Saturday, December 6, 2008
The Woodstove Whittlers and Wrangling Association is the Mercantile’s reading group. Discussion is lively, members are opinionated, and the snacks are tasty. On occasion the Top Hand will allow the WWWA members to post a report of their discussions. Feel free to join in. (Fair warnin': if you think your opinion might turn out to be off-trail to those others expressed by the group, you might be wise to grease the wheels and jollify the crowd by bringing along a nice chocolate cake or blackberry cobbler to the meeting.)
Monday, December 1, 2008
Western stories probably covered more magazine pages with ink than any other sort of story. Even before the dime novels focusing on the fictionalized heroics of Buffalo Bill and Jesse James, there were the so-called “almanacks” carrying tall tales about Davy Crockett. Around the turn of the 19th to the 20th Century the dime novel format evolved to that of the pulp magazine. The general interest fiction magazines like Munsey’s and Argosy carried western stories, but the magazines dedicated to western fiction also had their places, with Street & Smith’s Western Story Magazine perhaps the best known.

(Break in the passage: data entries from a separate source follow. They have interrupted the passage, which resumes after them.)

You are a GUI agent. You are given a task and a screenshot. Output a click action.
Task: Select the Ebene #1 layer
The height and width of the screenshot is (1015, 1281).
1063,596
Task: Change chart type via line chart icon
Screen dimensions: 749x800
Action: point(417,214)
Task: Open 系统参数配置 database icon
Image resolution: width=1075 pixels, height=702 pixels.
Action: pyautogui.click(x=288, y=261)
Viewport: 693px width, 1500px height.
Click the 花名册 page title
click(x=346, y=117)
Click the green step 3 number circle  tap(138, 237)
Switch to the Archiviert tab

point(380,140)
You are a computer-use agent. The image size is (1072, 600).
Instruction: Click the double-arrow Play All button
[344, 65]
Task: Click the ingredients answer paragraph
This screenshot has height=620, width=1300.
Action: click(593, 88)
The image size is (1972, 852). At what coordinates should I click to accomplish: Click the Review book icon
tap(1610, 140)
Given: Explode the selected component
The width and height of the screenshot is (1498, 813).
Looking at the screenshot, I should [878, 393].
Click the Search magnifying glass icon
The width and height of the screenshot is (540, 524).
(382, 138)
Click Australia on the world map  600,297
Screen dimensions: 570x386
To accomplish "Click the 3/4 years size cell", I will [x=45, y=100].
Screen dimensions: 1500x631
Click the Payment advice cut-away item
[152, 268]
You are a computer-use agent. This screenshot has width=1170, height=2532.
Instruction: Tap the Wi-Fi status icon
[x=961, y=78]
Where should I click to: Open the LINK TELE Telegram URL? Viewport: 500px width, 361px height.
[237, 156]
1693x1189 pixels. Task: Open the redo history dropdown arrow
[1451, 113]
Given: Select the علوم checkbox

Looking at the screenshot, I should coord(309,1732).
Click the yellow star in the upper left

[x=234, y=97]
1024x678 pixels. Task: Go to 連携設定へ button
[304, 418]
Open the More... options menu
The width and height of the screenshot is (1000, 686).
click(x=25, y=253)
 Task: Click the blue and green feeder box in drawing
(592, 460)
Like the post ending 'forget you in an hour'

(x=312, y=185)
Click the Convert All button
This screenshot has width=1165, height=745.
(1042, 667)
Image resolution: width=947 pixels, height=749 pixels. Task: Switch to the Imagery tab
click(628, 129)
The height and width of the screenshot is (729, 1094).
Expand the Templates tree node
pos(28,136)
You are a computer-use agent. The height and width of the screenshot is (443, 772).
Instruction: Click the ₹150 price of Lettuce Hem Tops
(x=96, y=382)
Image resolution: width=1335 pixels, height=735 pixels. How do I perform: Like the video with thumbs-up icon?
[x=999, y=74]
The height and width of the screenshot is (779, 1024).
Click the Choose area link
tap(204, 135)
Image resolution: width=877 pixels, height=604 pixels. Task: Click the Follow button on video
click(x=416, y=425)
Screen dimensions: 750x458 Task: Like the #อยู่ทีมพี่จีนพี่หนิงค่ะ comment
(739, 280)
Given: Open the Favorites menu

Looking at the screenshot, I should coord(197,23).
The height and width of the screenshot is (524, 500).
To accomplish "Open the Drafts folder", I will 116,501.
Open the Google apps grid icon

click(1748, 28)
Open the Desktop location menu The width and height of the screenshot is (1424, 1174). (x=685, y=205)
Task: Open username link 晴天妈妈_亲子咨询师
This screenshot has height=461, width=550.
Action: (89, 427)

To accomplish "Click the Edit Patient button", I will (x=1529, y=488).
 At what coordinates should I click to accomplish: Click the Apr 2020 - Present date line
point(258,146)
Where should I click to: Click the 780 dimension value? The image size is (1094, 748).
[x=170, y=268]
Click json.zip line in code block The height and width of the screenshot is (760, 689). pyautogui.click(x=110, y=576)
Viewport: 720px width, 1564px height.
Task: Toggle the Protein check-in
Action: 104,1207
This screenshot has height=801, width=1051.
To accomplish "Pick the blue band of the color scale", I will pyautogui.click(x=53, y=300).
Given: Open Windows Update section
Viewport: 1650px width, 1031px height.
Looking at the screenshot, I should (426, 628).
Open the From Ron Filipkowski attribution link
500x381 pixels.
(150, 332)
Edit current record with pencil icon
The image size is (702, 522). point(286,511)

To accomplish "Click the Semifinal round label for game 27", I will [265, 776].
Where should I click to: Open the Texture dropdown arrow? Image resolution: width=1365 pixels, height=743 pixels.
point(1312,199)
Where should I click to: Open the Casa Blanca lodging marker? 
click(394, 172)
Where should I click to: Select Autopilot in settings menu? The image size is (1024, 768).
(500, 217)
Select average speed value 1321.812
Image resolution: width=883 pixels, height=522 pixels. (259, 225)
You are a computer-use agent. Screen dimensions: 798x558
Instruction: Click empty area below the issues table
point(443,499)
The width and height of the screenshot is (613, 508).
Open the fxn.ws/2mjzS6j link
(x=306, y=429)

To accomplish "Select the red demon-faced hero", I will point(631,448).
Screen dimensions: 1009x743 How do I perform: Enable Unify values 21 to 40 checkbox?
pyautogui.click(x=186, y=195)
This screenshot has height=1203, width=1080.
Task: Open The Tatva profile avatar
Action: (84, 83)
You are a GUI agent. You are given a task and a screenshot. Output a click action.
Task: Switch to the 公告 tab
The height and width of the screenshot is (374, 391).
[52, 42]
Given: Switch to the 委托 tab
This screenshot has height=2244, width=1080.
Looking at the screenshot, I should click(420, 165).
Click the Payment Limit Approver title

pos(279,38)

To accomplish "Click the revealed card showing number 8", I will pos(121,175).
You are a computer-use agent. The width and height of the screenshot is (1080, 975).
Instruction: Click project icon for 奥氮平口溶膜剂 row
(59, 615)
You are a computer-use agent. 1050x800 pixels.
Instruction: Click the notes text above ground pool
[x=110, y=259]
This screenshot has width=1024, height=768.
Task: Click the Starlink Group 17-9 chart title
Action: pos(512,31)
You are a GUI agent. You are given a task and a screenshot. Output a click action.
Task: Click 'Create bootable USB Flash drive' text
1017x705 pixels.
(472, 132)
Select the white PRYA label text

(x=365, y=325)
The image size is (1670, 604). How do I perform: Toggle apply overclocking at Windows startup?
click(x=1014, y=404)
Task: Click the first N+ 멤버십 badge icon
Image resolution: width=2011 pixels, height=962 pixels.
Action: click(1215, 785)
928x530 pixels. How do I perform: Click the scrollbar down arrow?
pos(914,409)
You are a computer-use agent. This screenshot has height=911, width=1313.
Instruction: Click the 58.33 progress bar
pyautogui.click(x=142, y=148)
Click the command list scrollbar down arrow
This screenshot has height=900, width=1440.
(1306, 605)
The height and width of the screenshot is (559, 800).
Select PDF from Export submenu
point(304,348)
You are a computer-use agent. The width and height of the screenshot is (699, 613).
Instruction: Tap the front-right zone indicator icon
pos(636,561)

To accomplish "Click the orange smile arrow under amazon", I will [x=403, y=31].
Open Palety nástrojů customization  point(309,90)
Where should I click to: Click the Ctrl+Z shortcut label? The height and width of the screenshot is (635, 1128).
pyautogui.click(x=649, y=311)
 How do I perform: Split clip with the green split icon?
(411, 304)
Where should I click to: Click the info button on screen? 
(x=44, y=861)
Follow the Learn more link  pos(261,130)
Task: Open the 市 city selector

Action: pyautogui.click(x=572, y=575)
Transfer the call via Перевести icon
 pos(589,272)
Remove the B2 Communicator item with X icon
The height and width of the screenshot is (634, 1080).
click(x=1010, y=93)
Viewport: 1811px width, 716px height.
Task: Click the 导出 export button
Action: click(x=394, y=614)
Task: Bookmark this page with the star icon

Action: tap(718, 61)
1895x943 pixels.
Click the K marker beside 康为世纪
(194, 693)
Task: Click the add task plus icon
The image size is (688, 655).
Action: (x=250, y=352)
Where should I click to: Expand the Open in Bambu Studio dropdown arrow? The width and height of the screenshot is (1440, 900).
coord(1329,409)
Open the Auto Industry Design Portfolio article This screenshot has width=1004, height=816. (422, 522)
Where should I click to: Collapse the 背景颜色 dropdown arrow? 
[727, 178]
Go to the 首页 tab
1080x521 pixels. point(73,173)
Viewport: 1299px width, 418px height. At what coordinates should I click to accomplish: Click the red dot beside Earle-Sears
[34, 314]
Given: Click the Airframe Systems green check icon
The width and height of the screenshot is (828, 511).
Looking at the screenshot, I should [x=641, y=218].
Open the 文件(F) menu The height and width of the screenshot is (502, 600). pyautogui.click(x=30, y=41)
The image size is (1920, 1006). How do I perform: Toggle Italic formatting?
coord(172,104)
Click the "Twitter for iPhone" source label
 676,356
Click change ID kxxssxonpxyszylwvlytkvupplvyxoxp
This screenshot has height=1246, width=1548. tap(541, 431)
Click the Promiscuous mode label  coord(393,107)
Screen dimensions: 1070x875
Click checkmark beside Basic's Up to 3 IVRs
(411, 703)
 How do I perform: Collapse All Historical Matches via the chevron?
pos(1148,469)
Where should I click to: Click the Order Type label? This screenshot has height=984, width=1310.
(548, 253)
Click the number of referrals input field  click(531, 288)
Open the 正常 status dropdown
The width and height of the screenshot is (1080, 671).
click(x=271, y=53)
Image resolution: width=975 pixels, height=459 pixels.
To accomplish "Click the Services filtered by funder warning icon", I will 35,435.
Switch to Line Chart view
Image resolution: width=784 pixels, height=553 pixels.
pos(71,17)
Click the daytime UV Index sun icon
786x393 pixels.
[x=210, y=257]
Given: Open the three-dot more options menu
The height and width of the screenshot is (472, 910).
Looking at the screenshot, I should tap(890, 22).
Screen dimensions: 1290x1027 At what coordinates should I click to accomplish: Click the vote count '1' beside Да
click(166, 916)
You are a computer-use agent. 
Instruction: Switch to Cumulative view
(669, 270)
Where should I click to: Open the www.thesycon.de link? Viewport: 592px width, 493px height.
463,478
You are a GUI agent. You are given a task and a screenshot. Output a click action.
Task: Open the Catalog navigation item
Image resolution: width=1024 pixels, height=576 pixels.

There were many, many pulps devoted solely to western fiction -- some general western magazines, such as S&S Western Story Magazine and Dime Western, and others that took a cue from the hero pulps, like Pete Rice Western, Rio Kid Western, and Texas Rangers magazine. And westerns also appeared in magazines like All-Story, Adventure, Argosy, and Blue Book. In fact, one of the longest-lasting pulps was a western: Ranch Romances, which finally ended its run in 1971.
Popular contemporary authors had their career starts in these publications -- among them Elmore Leonard, Louis L'Amour, and Elmer Kelton. And classic western writers who remain in high regard today, had work first published on pulp paper -- Zane Grey, Max Brand, Les Savage, Luke Short, and many more.
The appeal of the west to a popular audience began with the dime novels in the second half of the 19th Century. These featured heroes based on historical figures -- Wild Bill Hickok, Kit Carson, Buffalo Bill, and so on -- but you can be sure that their fictional exploits took great license with the actual facts of their real-world counterparts' lives.
The appeal of the western story did not diminish with the growth of the new century. Readers continued to appreciate stories of good versus bad in a frontier setting, even as the real world exploded into war, sank into economic depression, and marched to war again. Year after year, new writers churned out new stories based on the old themes to fill issue after issue of pulp paper magazines and eventually slick-paper magazines, such as Colliers and Saturday Evening Post. From the pages of the latter publication came stories that were the basis of some classic movie westerns: The Searchers by Alan LeMay, Blood on the Moon by Luke Short. Although fewer western movies are made these days, the western still resonates in the mind.